Reproduce each of the following entries line by line, with no changes.
** START **
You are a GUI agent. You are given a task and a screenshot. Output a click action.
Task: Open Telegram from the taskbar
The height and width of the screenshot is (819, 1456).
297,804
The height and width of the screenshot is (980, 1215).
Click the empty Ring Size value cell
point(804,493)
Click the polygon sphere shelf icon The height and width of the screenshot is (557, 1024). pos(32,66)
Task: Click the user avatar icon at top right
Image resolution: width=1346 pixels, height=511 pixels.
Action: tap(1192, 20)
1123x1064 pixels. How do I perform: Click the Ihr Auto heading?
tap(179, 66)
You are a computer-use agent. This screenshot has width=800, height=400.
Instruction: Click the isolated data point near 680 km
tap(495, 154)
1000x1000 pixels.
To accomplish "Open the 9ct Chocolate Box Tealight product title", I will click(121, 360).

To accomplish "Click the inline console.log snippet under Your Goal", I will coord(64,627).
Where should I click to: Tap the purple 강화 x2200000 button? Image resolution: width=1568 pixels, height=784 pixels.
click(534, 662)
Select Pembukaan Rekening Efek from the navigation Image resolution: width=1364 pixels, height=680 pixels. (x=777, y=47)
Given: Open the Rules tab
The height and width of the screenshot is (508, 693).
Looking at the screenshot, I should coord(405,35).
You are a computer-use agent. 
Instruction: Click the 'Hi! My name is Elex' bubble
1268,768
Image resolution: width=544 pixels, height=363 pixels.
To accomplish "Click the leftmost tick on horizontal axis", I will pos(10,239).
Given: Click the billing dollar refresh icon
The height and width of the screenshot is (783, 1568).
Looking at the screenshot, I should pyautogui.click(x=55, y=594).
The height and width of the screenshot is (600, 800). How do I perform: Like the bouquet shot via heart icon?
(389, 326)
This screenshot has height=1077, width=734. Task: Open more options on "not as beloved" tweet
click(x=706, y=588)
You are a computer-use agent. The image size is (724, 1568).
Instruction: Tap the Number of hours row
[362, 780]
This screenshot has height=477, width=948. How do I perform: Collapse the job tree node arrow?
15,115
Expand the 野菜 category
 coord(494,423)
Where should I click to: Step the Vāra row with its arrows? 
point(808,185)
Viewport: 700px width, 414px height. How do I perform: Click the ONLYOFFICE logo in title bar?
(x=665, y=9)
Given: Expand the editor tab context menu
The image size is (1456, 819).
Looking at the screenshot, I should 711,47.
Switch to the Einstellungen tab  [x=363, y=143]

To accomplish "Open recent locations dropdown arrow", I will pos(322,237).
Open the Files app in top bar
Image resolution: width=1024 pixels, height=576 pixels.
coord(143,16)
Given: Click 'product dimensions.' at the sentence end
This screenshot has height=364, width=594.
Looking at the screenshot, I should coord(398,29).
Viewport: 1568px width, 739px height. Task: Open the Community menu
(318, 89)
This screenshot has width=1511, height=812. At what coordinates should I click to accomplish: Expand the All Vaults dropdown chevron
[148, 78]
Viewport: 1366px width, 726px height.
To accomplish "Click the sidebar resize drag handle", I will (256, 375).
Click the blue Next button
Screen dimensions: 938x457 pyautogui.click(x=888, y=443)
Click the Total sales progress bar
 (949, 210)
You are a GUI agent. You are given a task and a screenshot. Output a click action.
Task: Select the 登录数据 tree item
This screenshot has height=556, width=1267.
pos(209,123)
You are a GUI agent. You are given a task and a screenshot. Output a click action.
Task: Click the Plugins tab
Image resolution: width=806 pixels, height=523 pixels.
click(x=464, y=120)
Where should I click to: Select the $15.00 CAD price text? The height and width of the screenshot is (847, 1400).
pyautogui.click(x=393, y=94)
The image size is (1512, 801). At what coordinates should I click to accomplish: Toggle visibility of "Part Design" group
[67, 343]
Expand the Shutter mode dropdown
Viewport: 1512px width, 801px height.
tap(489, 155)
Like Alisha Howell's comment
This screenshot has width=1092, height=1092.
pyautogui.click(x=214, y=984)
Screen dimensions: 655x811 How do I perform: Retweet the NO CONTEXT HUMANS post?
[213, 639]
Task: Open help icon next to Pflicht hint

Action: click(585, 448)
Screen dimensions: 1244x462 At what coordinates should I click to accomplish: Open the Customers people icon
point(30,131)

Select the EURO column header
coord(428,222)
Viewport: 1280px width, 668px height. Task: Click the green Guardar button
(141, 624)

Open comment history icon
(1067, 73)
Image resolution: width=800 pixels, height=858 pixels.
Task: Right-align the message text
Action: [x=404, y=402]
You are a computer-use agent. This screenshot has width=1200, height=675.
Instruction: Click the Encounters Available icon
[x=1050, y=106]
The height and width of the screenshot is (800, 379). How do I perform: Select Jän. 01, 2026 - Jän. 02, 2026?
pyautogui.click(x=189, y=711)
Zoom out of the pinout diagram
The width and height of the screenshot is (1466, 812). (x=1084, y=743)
** END **
▸ **CORRECT ANSWER**:
You are a GUI agent. You are given a task and a screenshot. Output a click action.
Task: Open Telegram from the taskbar
The height and width of the screenshot is (819, 1456).
297,804
The height and width of the screenshot is (980, 1215).
Click the empty Ring Size value cell
point(804,493)
Click the polygon sphere shelf icon The height and width of the screenshot is (557, 1024). pos(32,66)
Task: Click the user avatar icon at top right
Image resolution: width=1346 pixels, height=511 pixels.
Action: tap(1192, 20)
1123x1064 pixels. How do I perform: Click the Ihr Auto heading?
tap(179, 66)
You are a computer-use agent. This screenshot has width=800, height=400.
Instruction: Click the isolated data point near 680 km
tap(495, 154)
1000x1000 pixels.
To accomplish "Open the 9ct Chocolate Box Tealight product title", I will click(121, 360).

To accomplish "Click the inline console.log snippet under Your Goal", I will coord(64,627).
Where should I click to: Tap the purple 강화 x2200000 button? Image resolution: width=1568 pixels, height=784 pixels.
click(534, 662)
Select Pembukaan Rekening Efek from the navigation Image resolution: width=1364 pixels, height=680 pixels. (x=777, y=47)
Given: Open the Rules tab
The height and width of the screenshot is (508, 693).
Looking at the screenshot, I should coord(405,35).
You are a computer-use agent. 
Instruction: Click the 'Hi! My name is Elex' bubble
1268,768
Image resolution: width=544 pixels, height=363 pixels.
To accomplish "Click the leftmost tick on horizontal axis", I will pos(10,239).
Given: Click the billing dollar refresh icon
The height and width of the screenshot is (783, 1568).
Looking at the screenshot, I should pyautogui.click(x=55, y=594).
The height and width of the screenshot is (600, 800). How do I perform: Like the bouquet shot via heart icon?
(389, 326)
This screenshot has height=1077, width=734. Task: Open more options on "not as beloved" tweet
click(x=706, y=588)
You are a computer-use agent. The image size is (724, 1568).
Instruction: Tap the Number of hours row
[362, 780]
This screenshot has height=477, width=948. How do I perform: Collapse the job tree node arrow?
15,115
Expand the 野菜 category
 coord(494,423)
Where should I click to: Step the Vāra row with its arrows? 
point(808,185)
Viewport: 700px width, 414px height. How do I perform: Click the ONLYOFFICE logo in title bar?
(x=665, y=9)
Given: Expand the editor tab context menu
The image size is (1456, 819).
Looking at the screenshot, I should 711,47.
Switch to the Einstellungen tab  [x=363, y=143]

To accomplish "Open recent locations dropdown arrow", I will pos(322,237).
Open the Files app in top bar
Image resolution: width=1024 pixels, height=576 pixels.
coord(143,16)
Given: Click 'product dimensions.' at the sentence end
This screenshot has height=364, width=594.
Looking at the screenshot, I should coord(398,29).
Viewport: 1568px width, 739px height. Task: Open the Community menu
(318, 89)
This screenshot has width=1511, height=812. At what coordinates should I click to accomplish: Expand the All Vaults dropdown chevron
[148, 78]
Viewport: 1366px width, 726px height.
To accomplish "Click the sidebar resize drag handle", I will (256, 375).
Click the blue Next button
Screen dimensions: 938x457 pyautogui.click(x=888, y=443)
Click the Total sales progress bar
 (949, 210)
You are a GUI agent. You are given a task and a screenshot. Output a click action.
Task: Select the 登录数据 tree item
This screenshot has height=556, width=1267.
pos(209,123)
You are a GUI agent. You are given a task and a screenshot. Output a click action.
Task: Click the Plugins tab
Image resolution: width=806 pixels, height=523 pixels.
click(x=464, y=120)
Where should I click to: Select the $15.00 CAD price text? The height and width of the screenshot is (847, 1400).
pyautogui.click(x=393, y=94)
The image size is (1512, 801). At what coordinates should I click to accomplish: Toggle visibility of "Part Design" group
[67, 343]
Expand the Shutter mode dropdown
Viewport: 1512px width, 801px height.
tap(489, 155)
Like Alisha Howell's comment
This screenshot has width=1092, height=1092.
pyautogui.click(x=214, y=984)
Screen dimensions: 655x811 How do I perform: Retweet the NO CONTEXT HUMANS post?
[213, 639]
Task: Open help icon next to Pflicht hint

Action: click(585, 448)
Screen dimensions: 1244x462 At what coordinates should I click to accomplish: Open the Customers people icon
point(30,131)

Select the EURO column header
coord(428,222)
Viewport: 1280px width, 668px height. Task: Click the green Guardar button
(141, 624)

Open comment history icon
(1067, 73)
Image resolution: width=800 pixels, height=858 pixels.
Task: Right-align the message text
Action: [x=404, y=402]
You are a computer-use agent. This screenshot has width=1200, height=675.
Instruction: Click the Encounters Available icon
[x=1050, y=106]
The height and width of the screenshot is (800, 379). How do I perform: Select Jän. 01, 2026 - Jän. 02, 2026?
pyautogui.click(x=189, y=711)
Zoom out of the pinout diagram
The width and height of the screenshot is (1466, 812). (x=1084, y=743)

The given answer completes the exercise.